Synopsis de l'exposé
I Le besoin de normes
Tout d'abord, quelques repères pour apprécier l'importance structurante des normes
dans l'institution, réelle et symbolique, de la Cité.
Etymologie et sémantique Norma est le mot latin désignant l'équerre, la règle qui sert à
tracer (normare, mettre d'équerre), et par extension, le modèle sur lequel on se règle, au
sens propre comme au sens figuré (ad normam, sur le modèle de). Cet outil, qui peut être
aussi une pièce d'assemblage, est la référence qui permet de s'ajuster. D'où la notion de
normalité, assimilée à une moyenne certifiée, dont ne sort que ce qui est en excès ou en
manque, mais surtout, non conforme au canon reconnu par les membres du groupe, et
donc, anormal. En ce sens, la norme est rassurante, encourageante sur la capacité de
la Cité à vivre en paix avec elle-même, bien plus encore que propre à y mettre de
l'ordre (c'est sans doute ainsi qu'il faut entendre la qualité de "président normal"
revendiquée par François Hollande en 2012 !).

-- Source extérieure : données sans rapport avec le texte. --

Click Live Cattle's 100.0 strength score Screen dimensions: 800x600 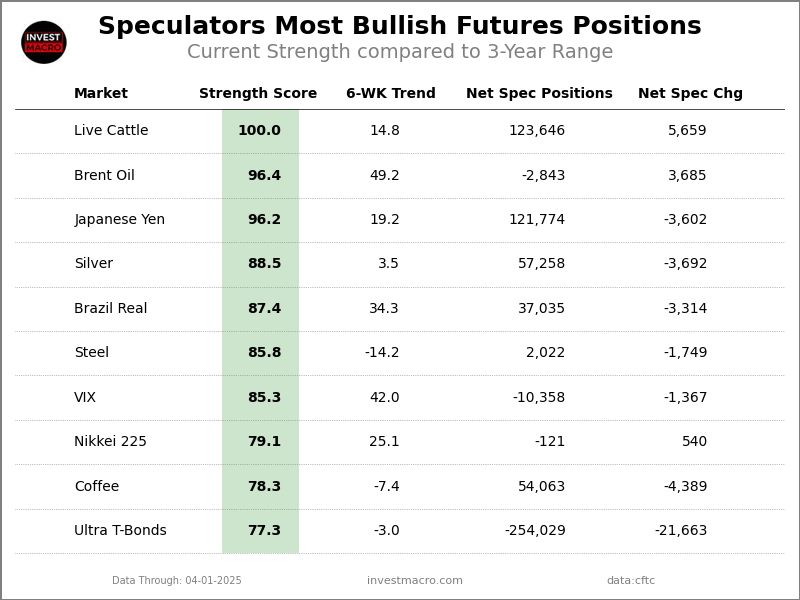[x=259, y=131]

La norme, dans sa double fonction cognitive et morale, s'inscrit dans une dynamique
de la conscience, avant même de se poser en étalon. Les philologues font de norma un
dérivé de γνώριμος (règle, outil de configuration), rattaché au verbe γιγνώσκειν
(connaître) : la norme, qui permet de faire connaître et de s'y reconnaître, s'adresse à
des sujets non point assujettis, mais opérateurs, comme les ouvriers ou les artisans
maniant l'équerre, dont elle sollicite l'attention, la contribution et bien sûr l'agrément.
Ces sujets ne reçoivent l'injonction de la norme que dans le besoin qu'ils en éprouvent
et l'effort qu'ils font pour se l'approprier.

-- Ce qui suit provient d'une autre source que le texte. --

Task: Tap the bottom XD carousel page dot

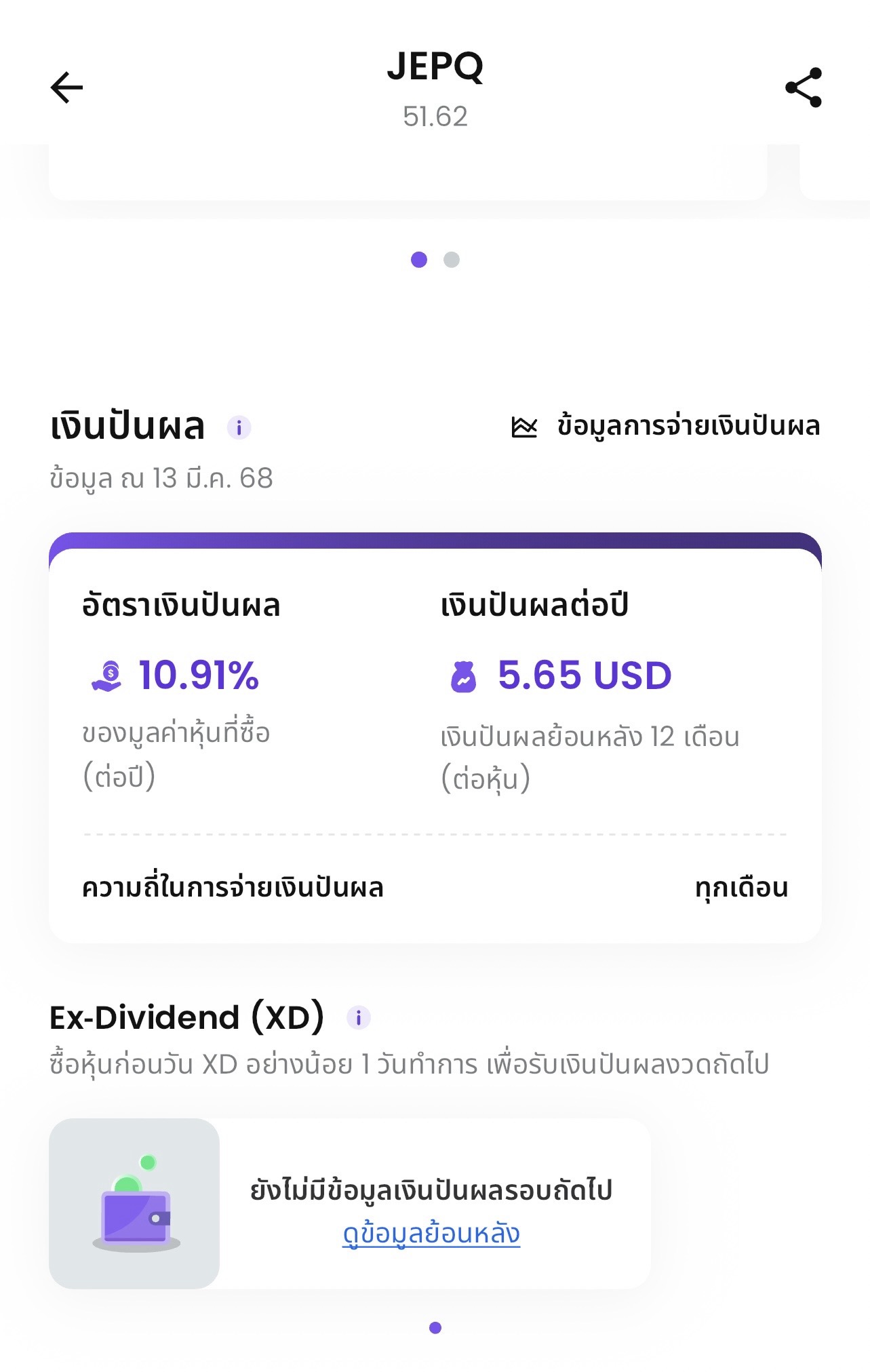Action: [x=435, y=1327]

Sociologie Tout comme l'approche lexicologique, l'approche sociologique met en relief
la dimension dynamique et subjective du rapport à la norme : ne peuvent se soumettre
à la norme que des sujets qui se découvrent concernés par elle et se mettent en peine
de la valider. C'est ce que souligne Durkheim dans la conclusion générale des Formes
élémentaires de la vie religieuse, avec l'idée d'une "société idéale" qui constitue
symboliquement la "société réelle" et la rend en quelque sorte habitable en l'équipant
de croyances et de valeurs : "Une société n’est pas seulement constituée par la masse
des individus qui la composent, par le sol qu’ils occupent, par les choses dont ils se
servent, par les mouvements qu’ils accomplissent, mais, avant tout, par l’idée qu’elle se
fait d’elle-même".
Ces équipements symboliques que sont les normes se trouvent requis dans tous les
domaines ou instances où se jouent le devenir du groupe et la capacité de ses membres
à faire société. On observe donc à la fois une universalité du besoin de normes et une
diversification illimitée des formes, des logiques, des expressions normatives :
religieuses, juridiques, scientifiques, techniques, morales, esthétiques, culturelles, les
normes peuvent être tacites ou positives, intimes ou partagées, communes ou
spécifiques, inconditionnelles ou flexibles, hétéronomes ou autonomes... D'où
l'exigence d'une hiérarchie des normes, prenant en compte leur vocation à se
combiner... ou à rentrer en conflit.
De fait, quelles qu'en soient les conditions ou l'issue, l'indispensable mise en ordre des
normes est l'indice de leur propension au désordre, voire à la cacophonie, et de leur
"trop humaine" imperfection. Il importe de noter à cet égard que la norme, faite de
main d'homme (même quand elle s'adosse à une transcendance), porte les stigmates de
sa construction contingente, dans l'ici et le maintenant de la Cité. Elle a beau régler,
elle est et doit rester ouverte. Paradoxe de la norme, qui fait œuvre d'ordre et
d'exemplarité tout en ne faisant pas œuvre de vérité : dans son fameux "Vérité en deçà
des Pyrénées, erreur au-delà", Pascal relève avec cruauté cette faiblesse congénitale...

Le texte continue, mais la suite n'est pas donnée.